+++ THE DATA

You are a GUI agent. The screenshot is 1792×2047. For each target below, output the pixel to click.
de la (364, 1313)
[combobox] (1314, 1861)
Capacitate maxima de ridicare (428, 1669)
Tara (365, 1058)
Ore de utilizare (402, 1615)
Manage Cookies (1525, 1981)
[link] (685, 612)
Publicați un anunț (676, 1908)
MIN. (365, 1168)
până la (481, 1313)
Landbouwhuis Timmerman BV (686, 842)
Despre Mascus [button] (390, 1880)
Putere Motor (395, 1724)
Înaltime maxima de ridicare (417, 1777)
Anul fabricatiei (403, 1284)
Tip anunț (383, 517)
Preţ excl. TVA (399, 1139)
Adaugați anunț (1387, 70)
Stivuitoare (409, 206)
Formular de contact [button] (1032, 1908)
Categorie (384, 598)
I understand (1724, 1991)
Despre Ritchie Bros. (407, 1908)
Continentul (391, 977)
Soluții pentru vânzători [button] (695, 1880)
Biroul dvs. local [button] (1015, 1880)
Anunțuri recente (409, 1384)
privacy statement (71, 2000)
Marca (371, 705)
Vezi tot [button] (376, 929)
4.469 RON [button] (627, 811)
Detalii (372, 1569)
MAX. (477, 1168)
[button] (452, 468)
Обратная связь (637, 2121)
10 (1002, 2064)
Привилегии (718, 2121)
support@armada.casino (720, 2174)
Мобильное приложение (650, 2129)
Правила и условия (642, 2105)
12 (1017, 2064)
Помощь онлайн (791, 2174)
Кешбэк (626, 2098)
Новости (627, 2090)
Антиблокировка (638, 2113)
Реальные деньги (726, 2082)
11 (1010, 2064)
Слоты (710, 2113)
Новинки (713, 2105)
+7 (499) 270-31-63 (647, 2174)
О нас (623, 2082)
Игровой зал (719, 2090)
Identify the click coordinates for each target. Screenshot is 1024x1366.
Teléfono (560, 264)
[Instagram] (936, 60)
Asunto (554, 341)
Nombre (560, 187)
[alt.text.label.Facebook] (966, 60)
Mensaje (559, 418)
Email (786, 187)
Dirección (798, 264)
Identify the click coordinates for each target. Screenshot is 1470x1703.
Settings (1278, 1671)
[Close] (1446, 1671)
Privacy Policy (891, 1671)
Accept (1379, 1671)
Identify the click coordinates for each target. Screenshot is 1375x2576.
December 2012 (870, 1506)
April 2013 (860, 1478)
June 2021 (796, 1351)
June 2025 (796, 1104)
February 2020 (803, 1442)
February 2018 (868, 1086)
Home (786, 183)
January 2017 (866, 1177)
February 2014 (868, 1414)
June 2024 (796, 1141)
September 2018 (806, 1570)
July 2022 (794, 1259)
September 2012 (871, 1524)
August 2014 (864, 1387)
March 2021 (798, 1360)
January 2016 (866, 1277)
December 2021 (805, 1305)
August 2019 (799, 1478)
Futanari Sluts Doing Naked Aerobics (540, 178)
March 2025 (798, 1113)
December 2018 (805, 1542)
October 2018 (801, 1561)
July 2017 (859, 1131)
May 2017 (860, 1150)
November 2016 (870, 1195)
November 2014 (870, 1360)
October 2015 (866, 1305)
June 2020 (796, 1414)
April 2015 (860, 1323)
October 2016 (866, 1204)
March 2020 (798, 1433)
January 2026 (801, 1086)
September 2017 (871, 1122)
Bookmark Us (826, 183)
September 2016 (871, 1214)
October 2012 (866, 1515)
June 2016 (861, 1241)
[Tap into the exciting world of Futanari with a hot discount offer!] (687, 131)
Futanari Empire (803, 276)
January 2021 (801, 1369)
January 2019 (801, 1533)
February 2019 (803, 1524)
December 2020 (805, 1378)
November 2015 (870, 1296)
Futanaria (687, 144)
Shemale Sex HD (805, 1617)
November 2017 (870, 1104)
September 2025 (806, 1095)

++++++

● **YOUR INSTRUCTIONS**
Figure out the number of lines above in which the string "January" appears. Only the number should be given.

● **SOLUTION TO THIS PROBLEM**
5